Monday, June 19, 2017

Naming the Stray



"Mud Flap" when he first arrived!


Naming the Stray
                                                            By Valerie L. Egar

           
Timid and scared, the brown and black dog ran through the village, rooting in garbage and drinking water from the canal. People assumed an owner too lazy to take him to a shelter dumped him in the nearby park. He ran too fast and was too wily for anyone to get a good look, but a quick glance showed he was big, about 50 pounds, a shepherd-collie mix. The twisty tail suggested a smidgen of husky or elkhound added in.
            A group of young boys decided to catch him. “Here boy, c’mon.”  Offered food, the dog, shy as a deer, hesitated and decided it was too dangerous. Off he ran. For two weeks, the dog eluded people trying to help him. He grew thinner. He began to limp, most likely from being nicked by a car when he crossed the highway. The boys were persistent. One day, circling him with their bicycles, they managed to capture him. Now what to do?
My son, Leo, was a veterinary student at the University of Pennsylvania at the time.  “We’ll give him to Leo,” the boys decided. “He’ll know what to do.” Meanwhile, because of the dog’s large ears, the tips of which flopped down, and the dirt he’d collected in his fur after two weeks of running, the boys named him “Mud Flap.”
 Mud Flap quickly secreted himself behind a wall of boxes in a storage room in our house and came out to eat and drink only when he was alone. Quiet and still, no one would ever think there was a large dog hiding in the room. He liked our other dogs, though, a German Shepherd, named Veronica and a husky, named Keeka. We’d pet Veronica or Keeka and say, “Good girl, what a nice dog!” and slowly, Mud Flap would emerge from his hiding place to be pet, too. Being around the other dogs helped him overcome his shyness.
Despite his large size, we soon learned Mud Flap was still a puppy. His large  half-floppy ears began to stand straight up, like a shepherd’s. He wasn’t yet house-broken. He chewed things. Everything. The handle on the hammer.  One shoe from every pair I owned. The cord off the vacuum— three times. In the day when cell phones were as large as a telephone receiver and had antennas, he fished the phone out of my purse, undid the Velcro tab on the case, extended the antenna with his teeth and chewed it off.

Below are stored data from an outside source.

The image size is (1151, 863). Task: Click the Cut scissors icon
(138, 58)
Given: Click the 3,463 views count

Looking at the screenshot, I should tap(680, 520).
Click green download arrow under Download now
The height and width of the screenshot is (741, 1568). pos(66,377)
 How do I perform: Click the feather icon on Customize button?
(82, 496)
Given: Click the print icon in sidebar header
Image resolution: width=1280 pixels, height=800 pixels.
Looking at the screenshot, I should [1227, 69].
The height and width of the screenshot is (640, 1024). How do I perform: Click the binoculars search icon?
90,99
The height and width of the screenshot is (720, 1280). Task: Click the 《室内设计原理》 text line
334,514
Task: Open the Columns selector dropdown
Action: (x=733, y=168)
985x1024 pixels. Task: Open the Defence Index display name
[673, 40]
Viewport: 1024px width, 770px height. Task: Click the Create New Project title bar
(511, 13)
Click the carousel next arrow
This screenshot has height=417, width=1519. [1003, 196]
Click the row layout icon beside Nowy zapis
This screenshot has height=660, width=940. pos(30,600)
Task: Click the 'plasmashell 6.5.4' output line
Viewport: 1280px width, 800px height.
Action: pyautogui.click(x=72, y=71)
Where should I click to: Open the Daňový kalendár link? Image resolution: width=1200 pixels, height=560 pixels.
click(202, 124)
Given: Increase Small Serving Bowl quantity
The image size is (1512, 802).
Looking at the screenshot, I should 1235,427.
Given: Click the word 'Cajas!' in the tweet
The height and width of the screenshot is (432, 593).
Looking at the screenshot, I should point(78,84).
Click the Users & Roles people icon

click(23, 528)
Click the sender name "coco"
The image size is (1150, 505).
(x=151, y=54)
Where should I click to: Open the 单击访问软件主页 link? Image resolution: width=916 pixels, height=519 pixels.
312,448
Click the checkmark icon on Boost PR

He had a knack for carrying things, which usually coincided with his desire to chew them. Liter of water? No problem, he bit onto the cap, carried it to his bed and gnawed on the bottle, piercing the plastic and spilling the water all over.  He delicately removed a frying pan left in the kitchen sink, lifting it by the handle.  His biggest find was a long steel bar with curved ends and a lock called “The Club," used to prevent auto theft. I’d grown tired of wrangling it onto the steering wheel and stashed it on a lower shelf in the utility room. He spotted it, pulled it out and carried it around, the biggest bone ever.
Though the first thought was to place Mud Flap in a good home, he soon endeared himself to the household.  We decided to rename him and keep him. “Chewy” might have worked, but I hoped he would soon limit his prodigious chewing to bones and nylon dog toys. Dennis? His good-natured mischief reminded me of the cartoon character Dennis the Menace, but somehow, the name didn’t quite fit.  He lacked menace— in his world, there was only curiosity and fun.
One morning, the lanky adolescent dog came bounding through the kitchen, the fabric remains of a recently gutted frog squeaky toy hanging from his mouth. He was moving so fast, he had no traction on the linoleum floor, and for a few brief moments, he galloped, without moving forward. We started to laugh and realized how much we’d laughed since he arrived.  The word ‘snicker’ came to mind and we tried it out. Snicker. The name was just right.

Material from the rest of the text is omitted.